Nor can the urine testing condition be upheld on the ground there is information in the record that persons related to the minors have abused drugs or alcohol. The probation report notes that the defendants’ biological father is a drug dealer, their grandmother was an alcoholic, and the district attorney asserted in argument that Jason, the boy whose fight precipitated these proceedings, was known to use alcohol and marijuana. However, as the minors note, they neither desire nor have they had contact with their biological father for many years, their grandmother died before they were bom, and they are prohibited from any association with Jason.

In our society it is virtually always the case that a minor will have some connection to one or more persons who have abused alcohol or other drugs. This ubiquitous consideration does not warrant a urine testing condition without something indicating that the nature of the relationship affords an inference the minor is more likely to use drugs or alcohol than other minors. There is nothing of this nature in the present cases.

There is simply nothing in the record which links the conduct of the minors to drug or alcohol abuse. Accordingly, the trial court erred in imposing the urine testing condition.

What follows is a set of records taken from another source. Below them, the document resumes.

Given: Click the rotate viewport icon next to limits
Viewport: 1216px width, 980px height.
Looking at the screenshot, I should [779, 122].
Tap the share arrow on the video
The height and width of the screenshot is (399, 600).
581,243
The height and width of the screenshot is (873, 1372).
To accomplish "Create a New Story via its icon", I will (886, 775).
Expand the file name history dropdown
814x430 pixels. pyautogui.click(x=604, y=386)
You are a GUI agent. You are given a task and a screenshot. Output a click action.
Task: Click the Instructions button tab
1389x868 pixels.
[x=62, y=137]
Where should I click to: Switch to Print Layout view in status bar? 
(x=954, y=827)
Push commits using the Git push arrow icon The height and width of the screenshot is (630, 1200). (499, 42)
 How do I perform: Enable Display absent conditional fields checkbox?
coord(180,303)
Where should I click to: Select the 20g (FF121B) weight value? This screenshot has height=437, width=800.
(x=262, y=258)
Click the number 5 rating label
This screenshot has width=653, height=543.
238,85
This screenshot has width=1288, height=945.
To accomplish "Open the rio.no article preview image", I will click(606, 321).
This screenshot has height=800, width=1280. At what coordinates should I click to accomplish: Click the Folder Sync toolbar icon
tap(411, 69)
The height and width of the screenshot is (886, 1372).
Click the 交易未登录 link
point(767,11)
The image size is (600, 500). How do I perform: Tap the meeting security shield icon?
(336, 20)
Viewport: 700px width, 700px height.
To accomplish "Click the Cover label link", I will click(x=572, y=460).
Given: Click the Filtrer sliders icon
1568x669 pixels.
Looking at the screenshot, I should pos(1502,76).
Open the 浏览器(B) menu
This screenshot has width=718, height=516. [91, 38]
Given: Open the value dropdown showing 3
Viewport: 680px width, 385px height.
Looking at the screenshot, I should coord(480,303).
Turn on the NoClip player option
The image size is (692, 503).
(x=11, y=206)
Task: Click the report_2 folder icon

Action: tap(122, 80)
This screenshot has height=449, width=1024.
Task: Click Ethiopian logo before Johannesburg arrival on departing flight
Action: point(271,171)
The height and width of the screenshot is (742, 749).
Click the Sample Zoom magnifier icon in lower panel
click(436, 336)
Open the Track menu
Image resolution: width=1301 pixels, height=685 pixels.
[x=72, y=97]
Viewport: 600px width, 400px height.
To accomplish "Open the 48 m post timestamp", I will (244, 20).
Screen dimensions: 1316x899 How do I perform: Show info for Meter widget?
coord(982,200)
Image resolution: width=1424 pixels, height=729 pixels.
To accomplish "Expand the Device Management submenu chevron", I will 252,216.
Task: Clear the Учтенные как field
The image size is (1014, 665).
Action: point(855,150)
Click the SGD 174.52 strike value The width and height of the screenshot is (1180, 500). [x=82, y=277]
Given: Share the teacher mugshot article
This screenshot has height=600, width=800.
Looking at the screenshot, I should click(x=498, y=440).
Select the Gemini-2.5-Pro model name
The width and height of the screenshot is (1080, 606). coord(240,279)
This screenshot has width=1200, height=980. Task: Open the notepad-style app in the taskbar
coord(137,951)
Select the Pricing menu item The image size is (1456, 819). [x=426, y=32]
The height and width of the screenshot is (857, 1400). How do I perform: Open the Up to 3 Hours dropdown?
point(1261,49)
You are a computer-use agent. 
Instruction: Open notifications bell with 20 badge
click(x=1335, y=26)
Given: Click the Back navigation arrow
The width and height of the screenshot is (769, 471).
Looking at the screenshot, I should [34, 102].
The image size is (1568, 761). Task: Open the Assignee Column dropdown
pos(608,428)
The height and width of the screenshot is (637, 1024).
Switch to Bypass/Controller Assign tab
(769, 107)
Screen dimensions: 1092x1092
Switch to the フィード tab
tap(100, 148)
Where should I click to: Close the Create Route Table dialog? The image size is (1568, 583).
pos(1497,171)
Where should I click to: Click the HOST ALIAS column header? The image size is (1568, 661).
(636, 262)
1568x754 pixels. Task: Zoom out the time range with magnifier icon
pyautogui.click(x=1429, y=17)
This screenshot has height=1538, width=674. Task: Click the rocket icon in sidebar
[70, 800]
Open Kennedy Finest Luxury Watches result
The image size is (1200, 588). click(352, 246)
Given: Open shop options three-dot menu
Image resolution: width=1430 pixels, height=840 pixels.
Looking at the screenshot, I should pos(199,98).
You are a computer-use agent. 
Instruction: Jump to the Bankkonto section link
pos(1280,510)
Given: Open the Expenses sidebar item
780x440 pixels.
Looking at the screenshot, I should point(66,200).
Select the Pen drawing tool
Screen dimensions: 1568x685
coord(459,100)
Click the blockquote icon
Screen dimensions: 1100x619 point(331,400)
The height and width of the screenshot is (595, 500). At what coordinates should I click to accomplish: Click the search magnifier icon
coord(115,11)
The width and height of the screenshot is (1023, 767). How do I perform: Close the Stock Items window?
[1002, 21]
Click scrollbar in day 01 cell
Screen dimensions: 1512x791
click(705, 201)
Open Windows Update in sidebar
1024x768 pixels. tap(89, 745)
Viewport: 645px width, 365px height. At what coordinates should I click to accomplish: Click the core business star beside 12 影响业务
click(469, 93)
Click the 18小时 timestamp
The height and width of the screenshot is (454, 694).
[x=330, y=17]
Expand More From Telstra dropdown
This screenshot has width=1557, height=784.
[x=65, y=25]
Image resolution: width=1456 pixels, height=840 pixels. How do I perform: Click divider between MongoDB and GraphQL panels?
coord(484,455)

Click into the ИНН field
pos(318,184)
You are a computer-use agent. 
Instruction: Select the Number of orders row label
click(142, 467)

Appellants’ petitions for review by the Supreme Court were denied March 17, 1999. Mosk, J., and Kennard, J., were of the opinion that the petitions should be granted.

Section 729.3 is part of a program “designed to reach our children before they become habitual criminals, and requires the intervention by the juvenile justice system at the earliest signs of drug abuse, gang affiliation, and other antisocial behavior.” (Stats. 1989, ch. 1117, § 1, subd. (b), p. 4113.)